<社説>土地規制法成立 白紙委任はできない

2021年6月17日 06時51分
 通常国会の会期末に当たる十六日未明、安全保障関連施設周辺の土地利用を規制する法律が与党などの賛成多数で成立した。
 自衛隊や米軍の基地、原発などの周辺約一キロや国境の離島を「注視区域」や「特別注視区域」に指定して土地利用の調査、規制を可能にする内容だ。刑事罰もある。
 しかし、政府が施設や区域をどう指定し、土地利用について誰がどう調べるのか、そもそも「機能阻害行為」とは何を指すのか、いずれも明文化されていない。「その他政令で定めるもの」などの表現で、政府による裁量の余地を大幅に残している。
 そもそも法律で明確に定めておくべき事項を政令に委ね、憲法が保障する財産権やプライバシー権をも侵害する恐れがある法律だ。とても放置はできない。
 在日米軍専用施設の七割が集中する沖縄での影響は特に大きい。普天間飛行場=写真=を市街地が取り囲む宜野湾市では、約十万人のほぼ全市民が土地の所有、利用者として調査対象となり得る。国境の離島として、住民が住む沖縄県内全ての地域が指定される可能性も否定できない。

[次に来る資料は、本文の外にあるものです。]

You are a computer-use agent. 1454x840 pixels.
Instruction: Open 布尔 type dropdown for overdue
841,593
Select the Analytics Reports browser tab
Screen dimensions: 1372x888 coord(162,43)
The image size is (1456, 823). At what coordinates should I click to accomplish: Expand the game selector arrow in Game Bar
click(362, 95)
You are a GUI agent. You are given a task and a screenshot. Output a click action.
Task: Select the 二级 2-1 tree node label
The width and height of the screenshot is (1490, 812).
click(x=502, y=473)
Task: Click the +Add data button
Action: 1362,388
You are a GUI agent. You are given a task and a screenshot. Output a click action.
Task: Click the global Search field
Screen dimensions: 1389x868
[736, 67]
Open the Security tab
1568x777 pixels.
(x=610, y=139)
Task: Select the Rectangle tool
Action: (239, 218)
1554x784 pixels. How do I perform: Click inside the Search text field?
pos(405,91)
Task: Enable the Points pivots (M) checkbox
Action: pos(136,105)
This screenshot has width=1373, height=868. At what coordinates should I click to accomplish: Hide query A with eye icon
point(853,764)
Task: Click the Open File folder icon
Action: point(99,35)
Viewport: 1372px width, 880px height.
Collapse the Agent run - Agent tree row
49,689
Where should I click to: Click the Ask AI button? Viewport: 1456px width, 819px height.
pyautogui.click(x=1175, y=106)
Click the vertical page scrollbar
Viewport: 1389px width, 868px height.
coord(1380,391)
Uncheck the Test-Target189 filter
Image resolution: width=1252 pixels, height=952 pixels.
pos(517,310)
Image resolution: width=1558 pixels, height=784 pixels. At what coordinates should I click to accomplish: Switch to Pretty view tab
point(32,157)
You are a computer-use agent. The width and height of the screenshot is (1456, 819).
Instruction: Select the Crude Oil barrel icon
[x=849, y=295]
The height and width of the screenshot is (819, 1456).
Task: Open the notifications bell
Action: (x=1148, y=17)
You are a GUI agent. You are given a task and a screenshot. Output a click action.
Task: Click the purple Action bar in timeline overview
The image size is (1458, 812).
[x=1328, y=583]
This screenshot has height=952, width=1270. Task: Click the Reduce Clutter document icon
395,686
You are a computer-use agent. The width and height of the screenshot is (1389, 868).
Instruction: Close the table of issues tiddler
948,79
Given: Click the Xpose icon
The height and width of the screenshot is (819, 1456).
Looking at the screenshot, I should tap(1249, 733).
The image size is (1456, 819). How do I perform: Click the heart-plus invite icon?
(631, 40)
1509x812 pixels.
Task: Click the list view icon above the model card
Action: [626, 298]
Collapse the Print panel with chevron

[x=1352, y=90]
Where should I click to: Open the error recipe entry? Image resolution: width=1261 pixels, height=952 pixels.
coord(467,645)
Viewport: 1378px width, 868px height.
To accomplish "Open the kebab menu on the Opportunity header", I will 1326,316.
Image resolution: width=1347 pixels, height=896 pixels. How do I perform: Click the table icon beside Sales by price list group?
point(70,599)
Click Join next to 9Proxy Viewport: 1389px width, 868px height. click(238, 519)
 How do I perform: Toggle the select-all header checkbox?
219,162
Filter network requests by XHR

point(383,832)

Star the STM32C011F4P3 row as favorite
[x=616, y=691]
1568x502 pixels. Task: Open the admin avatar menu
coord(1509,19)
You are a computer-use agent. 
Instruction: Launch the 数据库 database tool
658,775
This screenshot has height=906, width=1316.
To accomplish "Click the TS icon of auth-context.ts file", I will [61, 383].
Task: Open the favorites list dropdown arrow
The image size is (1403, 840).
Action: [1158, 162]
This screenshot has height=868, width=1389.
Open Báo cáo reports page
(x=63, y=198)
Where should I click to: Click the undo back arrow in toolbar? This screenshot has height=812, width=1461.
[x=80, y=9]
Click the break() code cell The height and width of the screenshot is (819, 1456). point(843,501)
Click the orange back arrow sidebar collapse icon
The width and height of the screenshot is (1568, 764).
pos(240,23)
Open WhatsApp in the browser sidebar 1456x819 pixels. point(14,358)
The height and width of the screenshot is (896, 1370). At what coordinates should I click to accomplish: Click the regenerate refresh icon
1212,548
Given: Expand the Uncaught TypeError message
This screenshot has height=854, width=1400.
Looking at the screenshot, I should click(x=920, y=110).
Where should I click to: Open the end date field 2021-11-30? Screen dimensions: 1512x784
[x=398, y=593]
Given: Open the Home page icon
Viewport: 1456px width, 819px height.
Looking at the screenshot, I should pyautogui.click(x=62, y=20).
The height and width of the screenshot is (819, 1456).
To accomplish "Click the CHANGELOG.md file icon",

 東京都新宿区の防衛省、愛知県小牧市の航空自衛隊小牧基地など本土でも市街地の安保関連施設は多く、市民生活や不動産売買にどんな影響が出るのか不透明だ。
 参院内閣委員会の十四日の参考人質疑では、与野党それぞれが推薦した三人の参考人全員が条文のあいまいさを指摘した。政府は法案審議を通じ、恣意(しい)的運用に対する懸念に何も答えてはいない。
 そればかりか、付則にある五年後の見直し規定に関し、約三キロ圏への指定区域拡大や土地の強制収用など規制強化に言及することすらあった。とても看過できない。
 政府は二〇二二年度の法運用開始を目指し、区域指定や機能阻害行為の例示に取り組むというが、自治体や対象地域住民の意見を丁寧に聞き、検討状況をその都度、国会に報告すべきだ。
 国民の暮らしに大きな影響を与えかねない法律だ。政府は白紙委任されたわけではないことを、肝に銘じるべきである。